The wasn’t then, and she never has been. As can be seen from both case reports linked to, she was and is simply Lady Smith. When appointed to the bench of the High Court and Court of Session, Scottish judges are known as the Hon Lord (or Lady) x, a courtesy title. They do not though receive knighthoods, as English judges of equivalent rank do. When raised to the Appeal Court and Inner House, as appelate judges, they become privy counsellors and are known as the Hon Lord (or Lady) x.
She has also never been “Lady Justice Smith”.
Sorry – the final words of the penultimate sentence should read “the Rt Hon Lord (or Lady) x.”
“The women mainly were engaged in teaching support roles and the men were engaged in traditionally male work areas such as refuse collection.”
If I were working as a refuse collector, I’d immediately start applying to switch jobs to a teaching support role at this point. I’d apply every year. I’d be watching very, very carefully, the recruitment process, and counting the male and female staff in teaching support roles. After a certain time, I’d be accusing the employer of discrimination against male applicants for teaching support roles, and saying that this was because the employer regarded, consciously or unconsciously, the dirty, hard work done outdoors in all weathers of refuse collection as “traditionally male”, and the enjoyable, comfortable, easy indoor work in teaching support roles to be “traditionally female”.
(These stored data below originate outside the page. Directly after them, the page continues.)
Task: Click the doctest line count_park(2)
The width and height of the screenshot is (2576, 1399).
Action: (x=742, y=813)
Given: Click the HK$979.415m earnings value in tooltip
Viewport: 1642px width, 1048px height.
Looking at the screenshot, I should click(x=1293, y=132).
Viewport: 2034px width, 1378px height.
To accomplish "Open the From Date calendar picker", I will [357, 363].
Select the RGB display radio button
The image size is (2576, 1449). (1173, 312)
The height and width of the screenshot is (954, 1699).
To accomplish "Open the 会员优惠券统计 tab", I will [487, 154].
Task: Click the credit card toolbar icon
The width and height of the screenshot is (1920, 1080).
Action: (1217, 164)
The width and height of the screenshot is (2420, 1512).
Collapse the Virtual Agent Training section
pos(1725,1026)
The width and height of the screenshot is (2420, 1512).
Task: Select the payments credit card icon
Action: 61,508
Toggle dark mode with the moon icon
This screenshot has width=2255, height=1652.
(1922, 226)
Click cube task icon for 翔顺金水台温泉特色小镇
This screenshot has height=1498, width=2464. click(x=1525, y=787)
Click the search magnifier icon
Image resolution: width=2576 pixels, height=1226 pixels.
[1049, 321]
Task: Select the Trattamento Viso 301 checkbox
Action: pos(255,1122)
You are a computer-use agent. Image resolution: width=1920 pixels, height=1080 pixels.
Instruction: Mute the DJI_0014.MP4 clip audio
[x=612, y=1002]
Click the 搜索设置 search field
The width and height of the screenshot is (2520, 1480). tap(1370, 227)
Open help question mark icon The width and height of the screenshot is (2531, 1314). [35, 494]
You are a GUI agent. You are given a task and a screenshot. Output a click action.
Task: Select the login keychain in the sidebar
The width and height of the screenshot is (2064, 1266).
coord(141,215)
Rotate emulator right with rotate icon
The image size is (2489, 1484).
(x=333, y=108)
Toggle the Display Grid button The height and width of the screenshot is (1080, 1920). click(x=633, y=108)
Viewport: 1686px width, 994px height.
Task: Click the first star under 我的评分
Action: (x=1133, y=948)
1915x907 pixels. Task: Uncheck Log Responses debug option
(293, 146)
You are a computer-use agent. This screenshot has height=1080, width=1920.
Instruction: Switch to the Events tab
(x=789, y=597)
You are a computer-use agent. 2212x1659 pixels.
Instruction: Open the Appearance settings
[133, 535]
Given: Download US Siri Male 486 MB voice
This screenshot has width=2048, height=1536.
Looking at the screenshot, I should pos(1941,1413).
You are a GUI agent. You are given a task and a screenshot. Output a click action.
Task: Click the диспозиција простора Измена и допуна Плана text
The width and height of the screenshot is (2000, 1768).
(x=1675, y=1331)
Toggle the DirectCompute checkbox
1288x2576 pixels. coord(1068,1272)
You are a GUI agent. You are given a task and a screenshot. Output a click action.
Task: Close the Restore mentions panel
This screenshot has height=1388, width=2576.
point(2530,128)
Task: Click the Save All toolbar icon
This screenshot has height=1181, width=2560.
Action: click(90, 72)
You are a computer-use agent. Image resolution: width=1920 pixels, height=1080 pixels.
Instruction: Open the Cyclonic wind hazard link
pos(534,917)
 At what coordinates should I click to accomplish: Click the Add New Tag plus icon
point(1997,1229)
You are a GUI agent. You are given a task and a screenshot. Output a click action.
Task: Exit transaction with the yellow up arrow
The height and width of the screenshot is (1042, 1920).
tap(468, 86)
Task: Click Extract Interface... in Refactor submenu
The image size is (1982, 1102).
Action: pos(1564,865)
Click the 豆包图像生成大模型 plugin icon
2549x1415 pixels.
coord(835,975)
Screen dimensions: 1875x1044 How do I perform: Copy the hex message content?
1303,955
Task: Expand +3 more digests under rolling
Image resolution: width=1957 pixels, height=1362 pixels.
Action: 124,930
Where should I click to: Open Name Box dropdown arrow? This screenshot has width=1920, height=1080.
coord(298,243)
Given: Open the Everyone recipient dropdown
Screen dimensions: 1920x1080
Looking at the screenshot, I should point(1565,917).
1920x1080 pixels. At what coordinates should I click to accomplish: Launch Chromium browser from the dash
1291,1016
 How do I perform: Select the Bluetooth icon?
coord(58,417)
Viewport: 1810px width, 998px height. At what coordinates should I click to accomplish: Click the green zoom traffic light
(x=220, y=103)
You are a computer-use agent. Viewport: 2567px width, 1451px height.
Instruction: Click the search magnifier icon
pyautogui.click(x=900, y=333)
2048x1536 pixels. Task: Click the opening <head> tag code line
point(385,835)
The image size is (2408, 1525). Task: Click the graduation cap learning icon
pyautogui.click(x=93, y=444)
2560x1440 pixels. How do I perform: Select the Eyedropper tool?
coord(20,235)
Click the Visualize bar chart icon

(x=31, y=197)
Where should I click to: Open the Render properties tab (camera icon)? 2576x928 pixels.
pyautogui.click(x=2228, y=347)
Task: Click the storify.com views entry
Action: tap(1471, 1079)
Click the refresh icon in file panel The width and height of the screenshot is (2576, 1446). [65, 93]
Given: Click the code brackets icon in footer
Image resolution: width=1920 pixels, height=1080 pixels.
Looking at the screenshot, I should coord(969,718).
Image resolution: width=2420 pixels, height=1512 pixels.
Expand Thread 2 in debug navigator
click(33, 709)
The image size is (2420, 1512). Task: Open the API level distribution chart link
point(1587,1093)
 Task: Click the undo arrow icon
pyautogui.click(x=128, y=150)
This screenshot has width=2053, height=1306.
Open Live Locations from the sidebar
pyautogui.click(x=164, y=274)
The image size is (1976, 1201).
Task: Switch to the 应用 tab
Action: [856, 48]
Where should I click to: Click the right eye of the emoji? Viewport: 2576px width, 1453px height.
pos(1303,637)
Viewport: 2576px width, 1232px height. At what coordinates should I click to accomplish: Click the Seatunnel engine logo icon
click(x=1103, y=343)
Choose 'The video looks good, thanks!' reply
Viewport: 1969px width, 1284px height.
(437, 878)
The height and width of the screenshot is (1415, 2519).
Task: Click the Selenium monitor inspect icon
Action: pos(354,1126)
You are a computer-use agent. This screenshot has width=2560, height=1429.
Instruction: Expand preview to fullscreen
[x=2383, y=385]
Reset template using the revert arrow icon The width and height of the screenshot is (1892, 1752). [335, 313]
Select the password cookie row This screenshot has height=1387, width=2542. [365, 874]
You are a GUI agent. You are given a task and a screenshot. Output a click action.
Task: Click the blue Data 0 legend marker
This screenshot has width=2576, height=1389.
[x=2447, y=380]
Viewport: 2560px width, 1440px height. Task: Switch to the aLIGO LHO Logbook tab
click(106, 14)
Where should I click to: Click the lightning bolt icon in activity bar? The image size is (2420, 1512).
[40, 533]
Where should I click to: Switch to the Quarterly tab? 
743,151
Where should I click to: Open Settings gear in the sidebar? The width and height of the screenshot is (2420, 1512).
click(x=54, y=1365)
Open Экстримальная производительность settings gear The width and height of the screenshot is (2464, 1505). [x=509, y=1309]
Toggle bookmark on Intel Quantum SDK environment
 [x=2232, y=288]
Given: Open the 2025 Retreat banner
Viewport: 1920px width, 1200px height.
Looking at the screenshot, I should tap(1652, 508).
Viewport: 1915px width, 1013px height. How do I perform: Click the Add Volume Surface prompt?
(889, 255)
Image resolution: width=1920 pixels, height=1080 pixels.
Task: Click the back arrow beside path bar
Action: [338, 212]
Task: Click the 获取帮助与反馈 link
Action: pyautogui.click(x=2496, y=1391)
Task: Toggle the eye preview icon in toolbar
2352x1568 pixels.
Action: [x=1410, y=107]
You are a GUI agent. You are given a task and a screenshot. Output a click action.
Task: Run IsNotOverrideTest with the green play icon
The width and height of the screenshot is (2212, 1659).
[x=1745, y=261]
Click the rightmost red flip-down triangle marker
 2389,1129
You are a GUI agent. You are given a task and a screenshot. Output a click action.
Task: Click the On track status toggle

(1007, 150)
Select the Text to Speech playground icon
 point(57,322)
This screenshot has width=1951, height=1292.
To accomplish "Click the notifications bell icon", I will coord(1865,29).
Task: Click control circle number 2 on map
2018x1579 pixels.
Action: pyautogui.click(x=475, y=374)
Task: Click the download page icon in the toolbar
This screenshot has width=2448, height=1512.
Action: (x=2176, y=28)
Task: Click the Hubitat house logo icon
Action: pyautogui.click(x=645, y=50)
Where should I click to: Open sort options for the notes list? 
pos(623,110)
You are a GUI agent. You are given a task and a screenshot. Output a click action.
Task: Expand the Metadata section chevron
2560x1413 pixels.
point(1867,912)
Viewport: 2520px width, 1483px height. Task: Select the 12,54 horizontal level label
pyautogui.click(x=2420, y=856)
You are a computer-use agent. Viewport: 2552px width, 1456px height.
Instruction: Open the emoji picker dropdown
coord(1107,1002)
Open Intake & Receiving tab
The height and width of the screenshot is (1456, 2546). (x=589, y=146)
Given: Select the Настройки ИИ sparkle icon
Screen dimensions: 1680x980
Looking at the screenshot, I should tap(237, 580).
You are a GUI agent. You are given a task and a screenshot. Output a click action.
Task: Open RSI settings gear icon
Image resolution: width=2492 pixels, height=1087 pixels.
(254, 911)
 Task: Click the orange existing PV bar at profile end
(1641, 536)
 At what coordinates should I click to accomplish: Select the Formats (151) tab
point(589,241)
The only thing that would ever induce me to work as a refuse collector, if I had the chance to work in a teaching role instead, would be better pay.
This is not a victory for women. It is a victory for attempting to buck the market, and a recipe for lawsuits galore, whilst the rubbish piles up in the street. Who, in their right mind, whether male or female, will henceforth apply for jobs collecting refuse, when they now have the chance to apply for jobs supporting teaching that pays just as well?
I must read the judgment. I need a good laugh.
I think this is a definite leap forward, but it displays a degree of modernisation and simplicity by the court, generating a positive outlook for manoeuvrability on a jurisprudential basis. However, undoubtably this new judicial gloss as it has been called, appears in fact to be nothing judicial at all, in the sense this judgement represents what I deem to be the greatest infiltration of the European directives in this area, demonstrating positive sociomoral common law improvement. Conclusively, the point to take from this is we can see the courts adopting a more European friendly approach jurisprudentially, but this can consequently see the famous democratic deficit that the European jurisprudence can be seen to create, only this time on a case law level.